僕が前にいた会社も物流倉庫があり、僕自身は社員でしたが、そこでピッキングのアルバイト君たちと仕事をしていました。読んでいてその時の雰囲気が蘇ってきましたね。しかも大企業のAmazon、さすが徹底してんなーと勉強になりました。

しかし1分間に3冊のピッキングはキツイと思う。自分のペースでなく、あきらかに急いでピッキングしないと追いつかない。著者自身も、不慣れな最初はこんなの無理だと言ってますしね。その単調さや変化のなさを、中立の立場でなく、弱者側から感情だしまくりで糾弾しています。まあその気持ちもわからないではないけれど、人とコミニュケーションとるのが苦手だからと、何年もやってくれるバイトもいるはず。事実僕の仕事場では10年選手とかいましたしね。だから一概にダメだとは言い切れない気がします。著者の驕りが少し見えますね。
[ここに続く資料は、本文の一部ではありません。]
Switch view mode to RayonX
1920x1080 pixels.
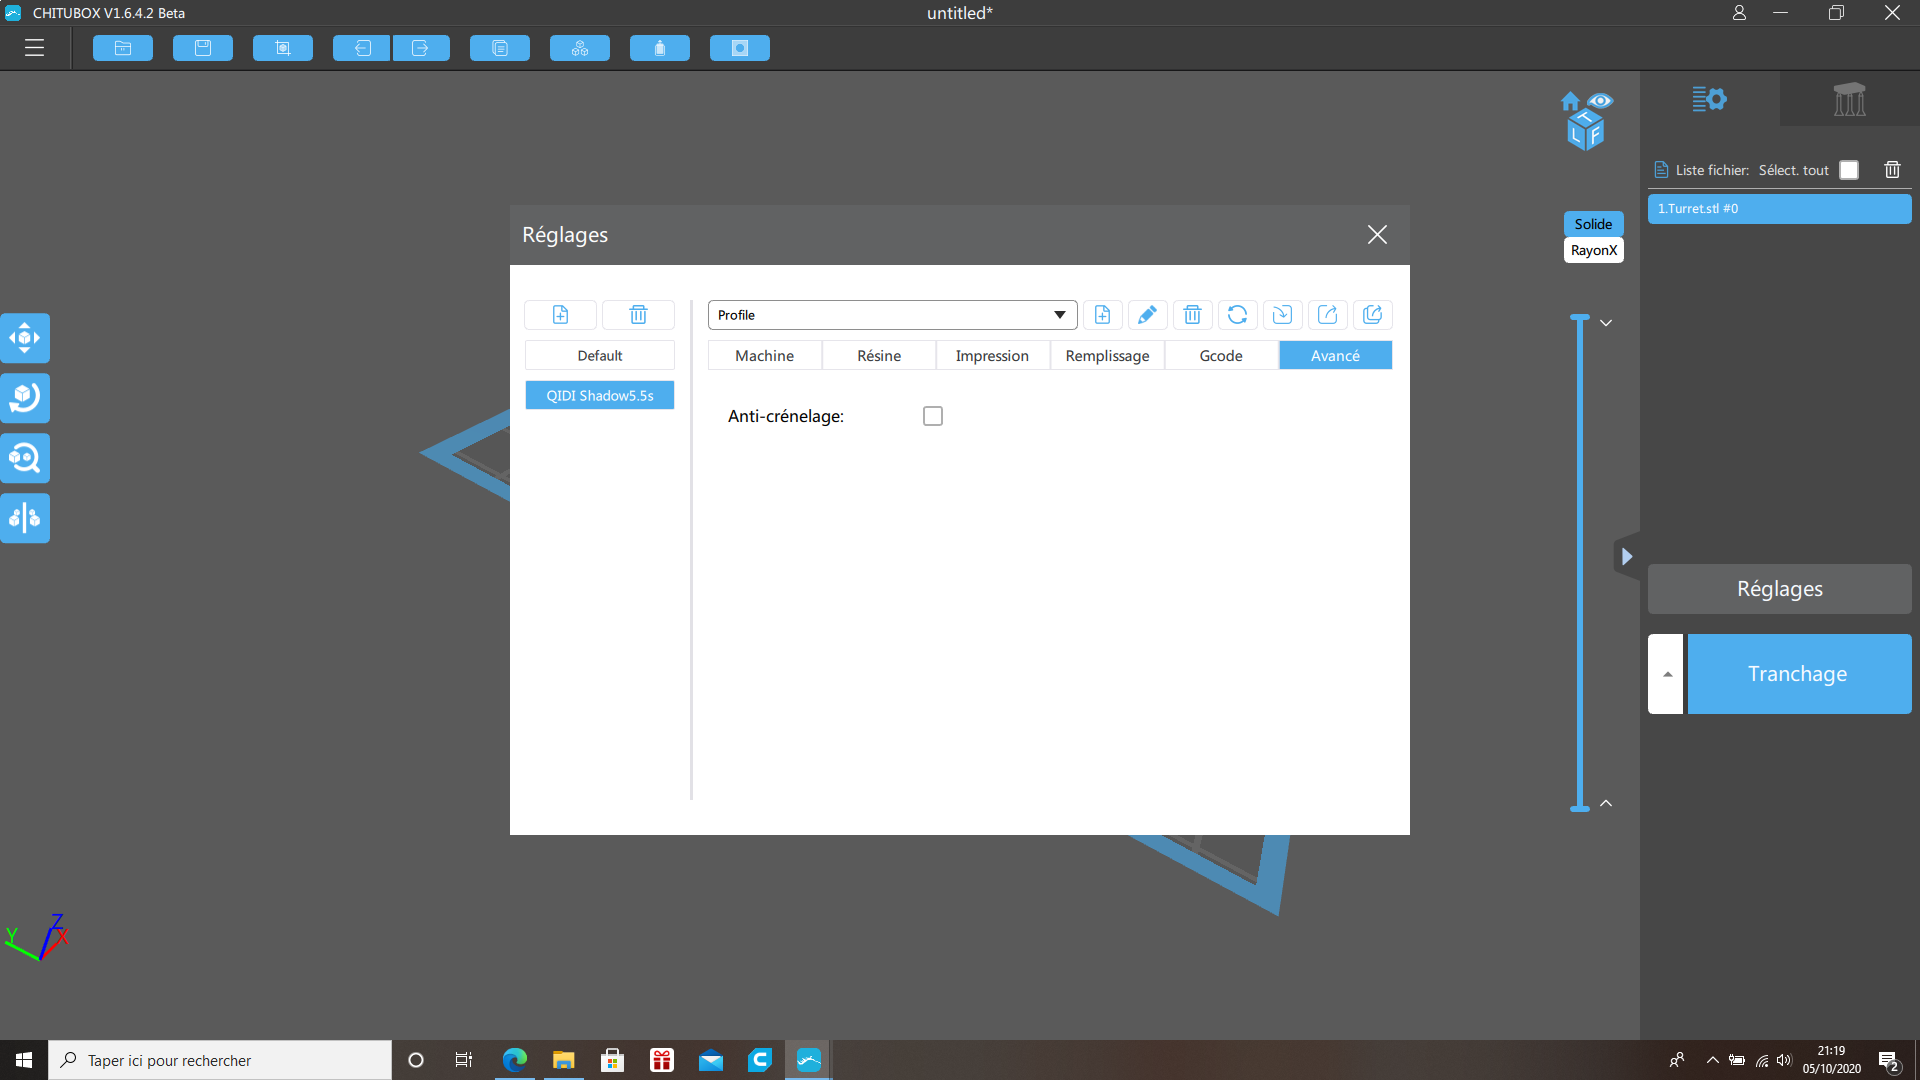(x=1593, y=250)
マーケットプレイスの価格がプログラムによって1円に下がってしまうからくりなんかは、そんなに驚くことでもないような気がするけど、かなり大げさに書いてますね。そう、エンタメ小説のように面白く読めるんだけど、ちょっと大げさに書きすぎなんだよなぁ。

とはいえ、物流倉庫で働いたことのない方から見れば、こうやって俺ん家に荷物が届いてくるのかー!と新鮮に映るでしょう。便利なシステムの裏では頑張ってる裏方さんがいるのですね。
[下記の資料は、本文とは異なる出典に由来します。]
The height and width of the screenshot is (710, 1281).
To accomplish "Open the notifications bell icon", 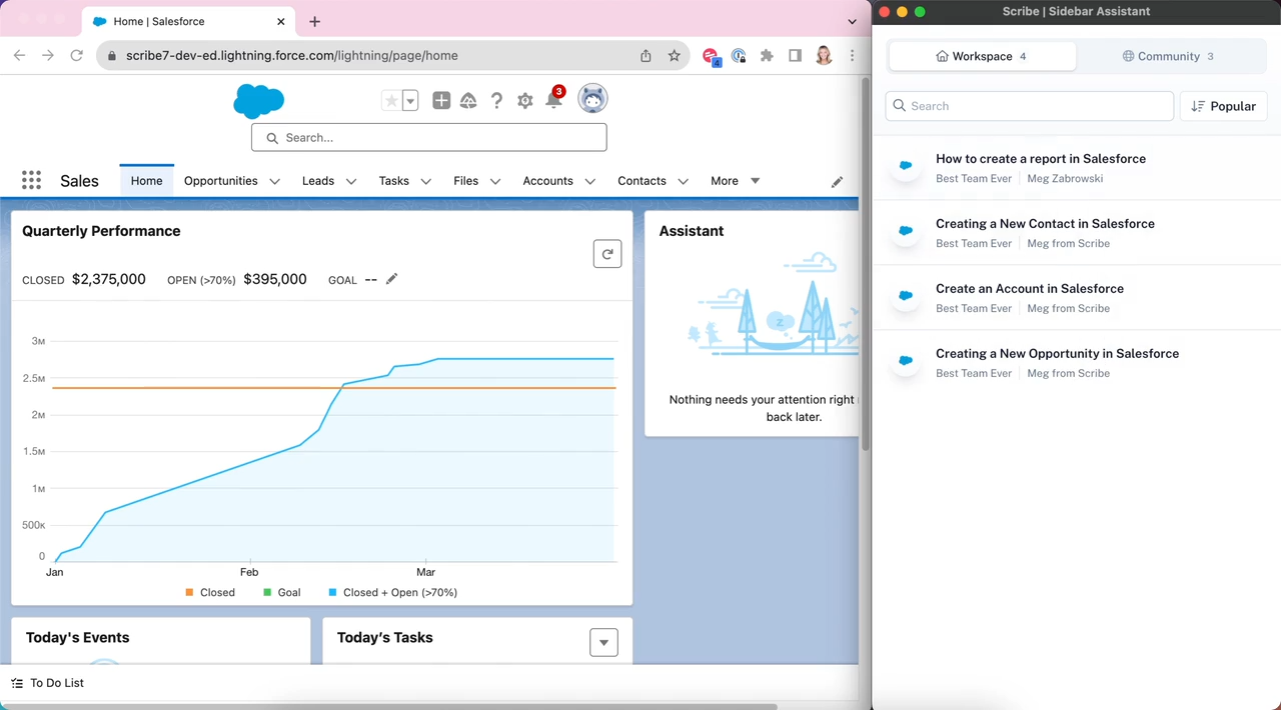I will (554, 99).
第二部は、ブックオフAmazonの関係について、そして著者自らもマーケットプレイスに参加しての感想、さらに電子書籍についてのあれこれと出版業界の関わり、などについて書かれています。特筆すべき考察があるわけではないんだけど、なんだか面白くって、ページをめくる手が止まりませんでした。文章がうまいのかな?

驚きの連続!というわけではないのに、僕にとってはかなり面白く読めたという不思議な本です。登場人物の造形がうまいのかな?それとも他の理由かな?覗き見主義的なもんだろうか?

Amazonの単行本のレヴューはかなり数が多いので、その辺をチェックの上、もし買うなら文庫がお得です。

AmazonのルポをAmazonにリンクはって紹介し、お金を貰う。何だか罪悪感があるなぁ、今回に関しては。何だかごめんなさい。